First we show the following lemma.

Lemma. Let $a,b,c$ be integers satisfying $a\ne 0(\mathrm{mod}17)$, $b\ge 1$, $c\ge 4$. Then $a^{b^c}\equiv 1(\mathrm{mod}17)$ holds if and only if $a\equiv 1(\mathrm{mod}17)$ or $b$ is even.

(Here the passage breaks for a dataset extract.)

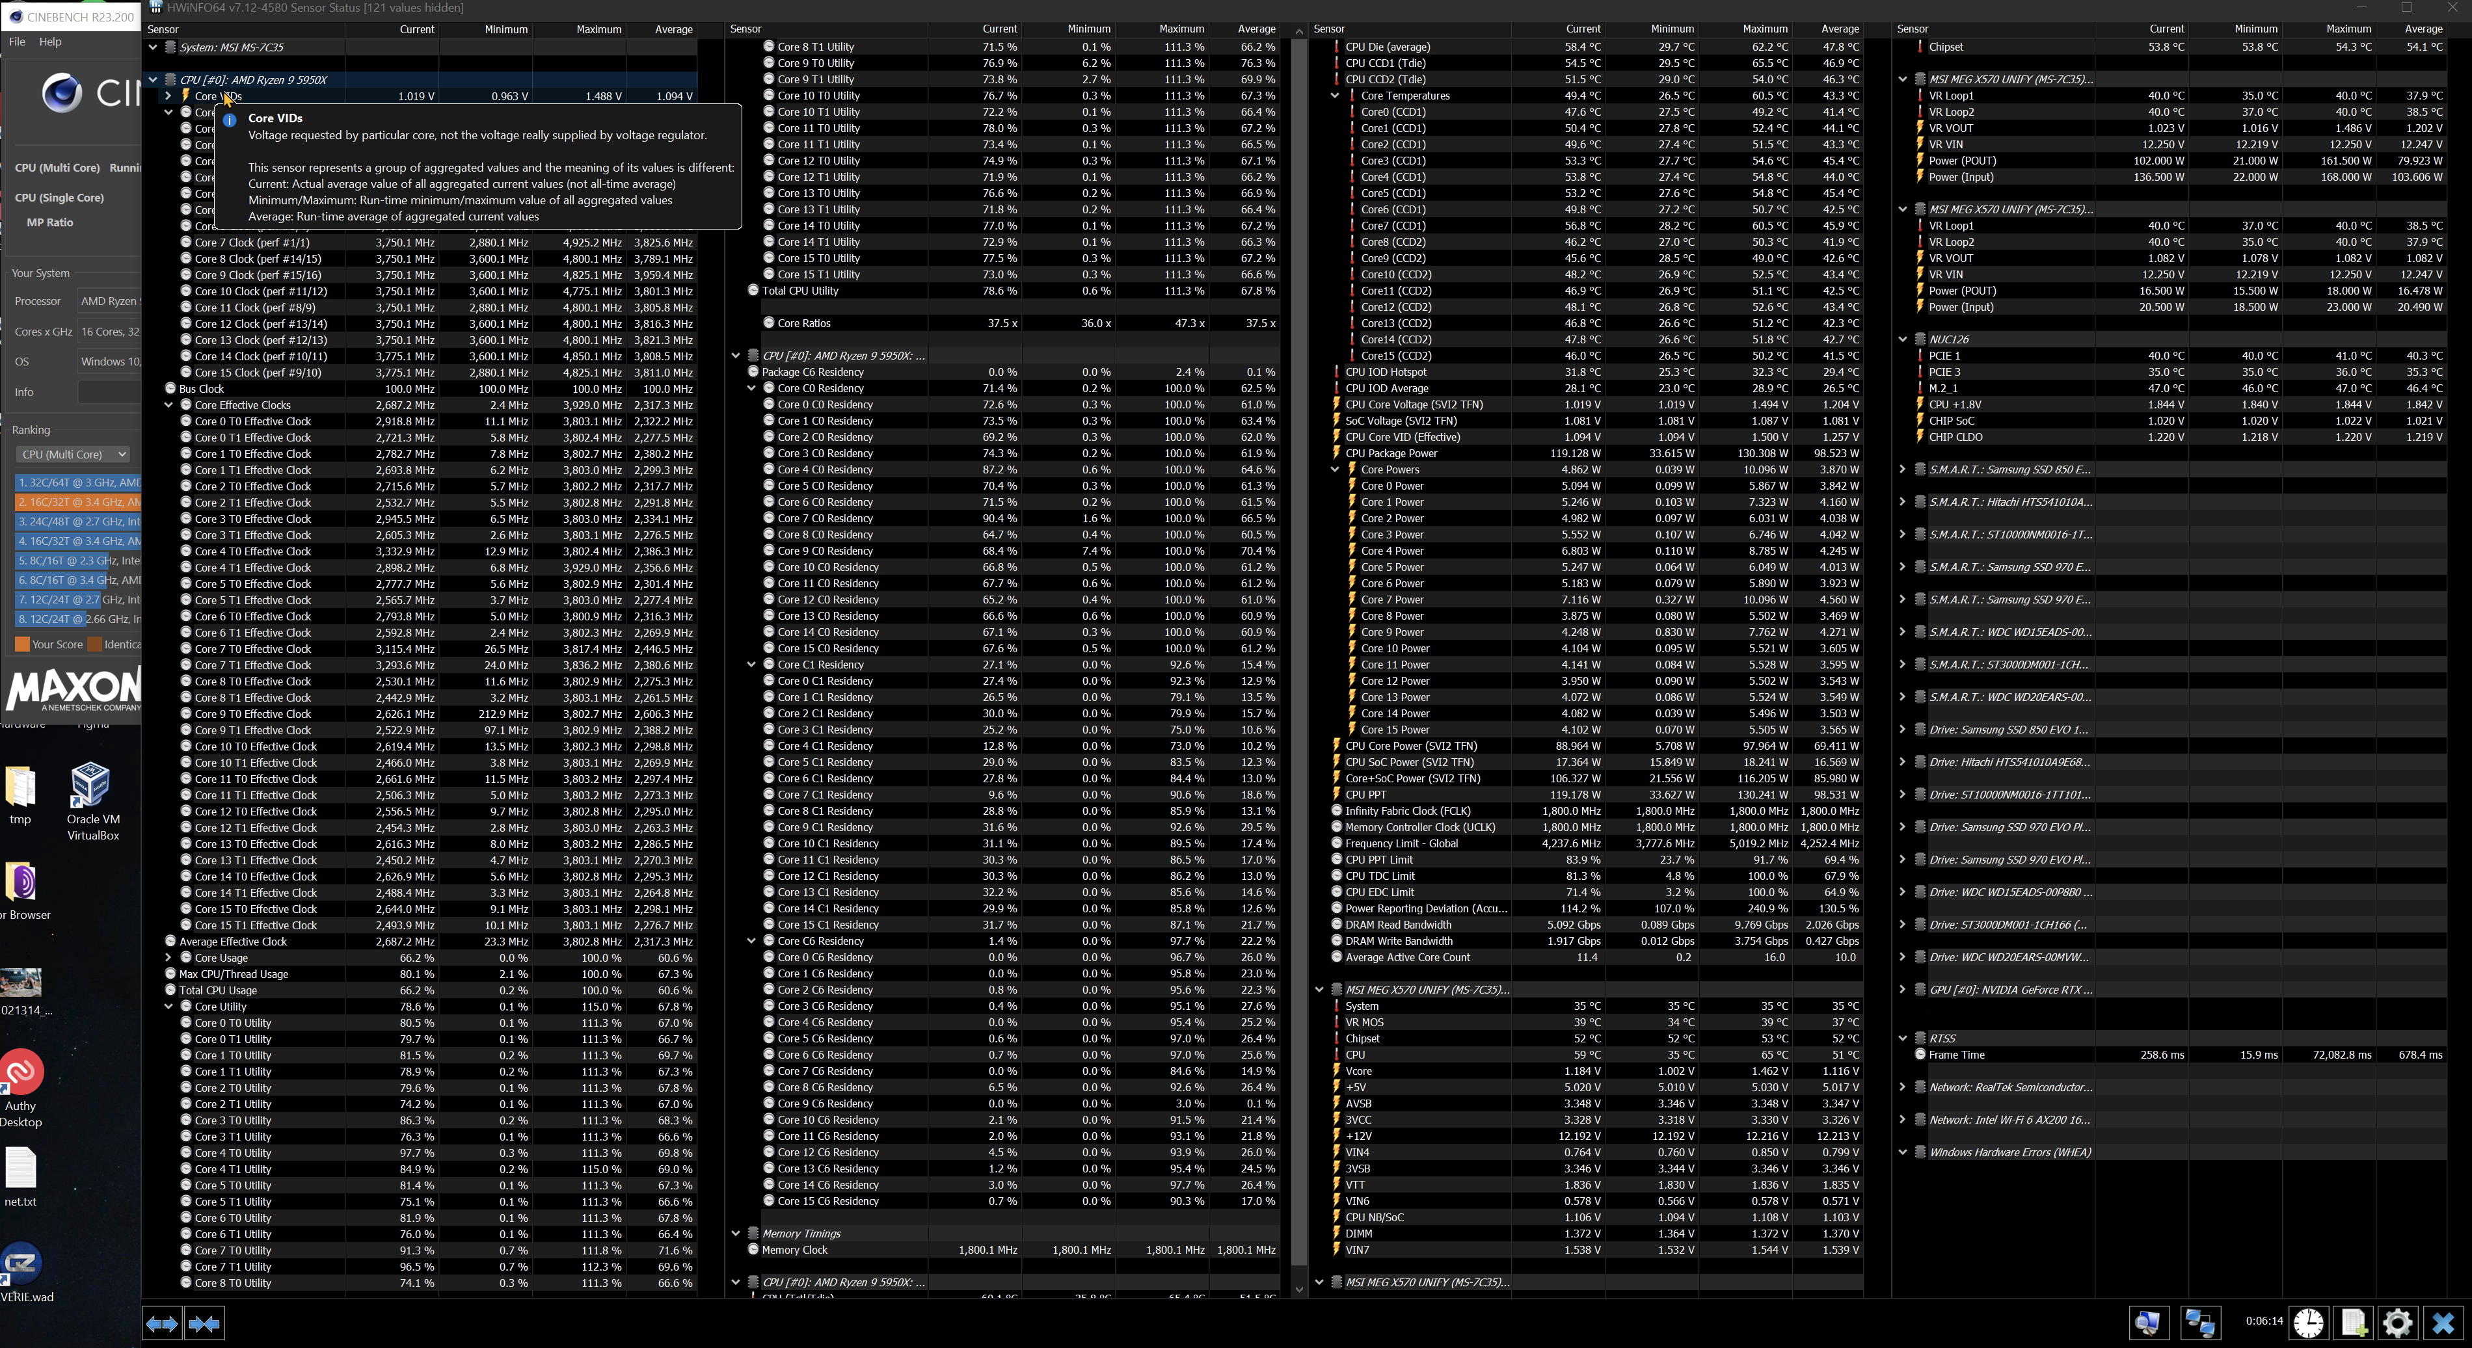The height and width of the screenshot is (1348, 2472).
Task: Click the orange Your Score legend swatch
Action: tap(21, 645)

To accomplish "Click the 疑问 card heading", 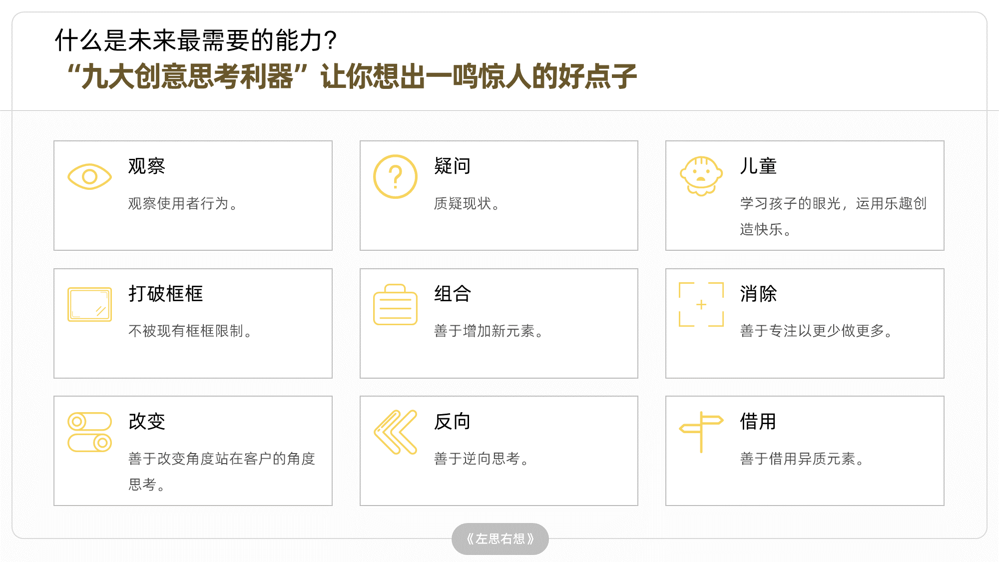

Proof. If $a\equiv 1(\mathrm{mod}17)$, obviously $a^{b^c}\equiv 1(\mathrm{mod}17)$ holds. If $b$ is even, $c\ge 4$ shows $b^c$ is divisible by $16$. By Fermat's little theorem $a^{16}\equiv 1(\mathrm{mod}17)$ holds thus $a^{b^c}\equiv 1(\mathrm{mod}17)$. We show the converse. If $a^{b^c}\equiv 1(\mathrm{mod}17)$ holds, we can take minimum positive integer $d$ satisfying $a^d\equiv 1(\mathrm{mod}17)$. If $a\ne 1(\mathrm{mod}17)$ then $d\ne 1$. Assume $b^c$ is not divisible by $d$, then $b^c$ can be written in the form $b^c=sd+t$ with a non-negative integer $s$ and an integer $t$ satisfying $1\le t<d$ hence $$a^t\equiv (a^d{)}^s\cdot a^t=a^{b^c}\equiv 1(\mathrm{mod}17),$$ which contradicts to the minimality of $d$. Therefore $b^c$ is divisible by $d$. Similarly $16$ is divisible by $d$ and $d\ne 1$ shows $d$ is even. Hence $b^c$ is even and thus $b$ is even. ■

If $a_1\equiv 0(\mathrm{mod}17)$ or $a_2\equiv 0(\mathrm{mod}17)$ then the condition is not satisfied. From here we assume $a_1\ne 0(\mathrm{mod}17)$ and $a_2\ne 0(\mathrm{mod}17)$. Let $$c_1=a_3^{a_4^{a_5^{a_6^{a_7}}}},c_2=a_4^{a_5^{a_6^{a_7}}},$$ then $c_1\ge 2^2=4$, $c_2\ge 2^2=4$ holds. We have two cases; when $a_2$ is odd and when it is even.

When $a_2$ is odd.

Lemma shows $a_1^{a_2^{c_1}}\equiv 1(\mathrm{mod}17)$ if and only if $a_1\equiv 1(\mathrm{mod}17)$. Since $a_2\ne 18$, we have $a_2\ne 1(\mathrm{mod}17)$ and then lemma shows $a_2^{a_3^{c_2}}\equiv 1(\mathrm{mod}17)$ if and only if $a_3$ is even. Therefore the number of tuples satisfying the condition is $1\cdot 8\cdot 10\cdot 19^{14}=80\cdot 19^{14}$.

When $a_2$ is even.

We have $a_1\ne 0(\mathrm{mod}17)$ then lemma shows $a_1^{a_2^{c_1}}\equiv 1(\mathrm{mod}17)$. By lemma, $a_2^{a_3^{c_2}}\equiv 1(\mathrm{mod}17)$ holds if and only if $a_2\equiv 1(\mathrm{mod}17)$ or $a_3$ is even. Therefore the number of tuples satisfying the condition is $18\cdot 1\cdot 19^{15}+18\cdot 9\cdot 10\cdot 19^{14}=1962\cdot 19^{14}$.

Hence the total number of tuples satisfying the condition is $80\cdot 19^{14}+1962\cdot 19^{14}=2042\cdot 19^{14}$.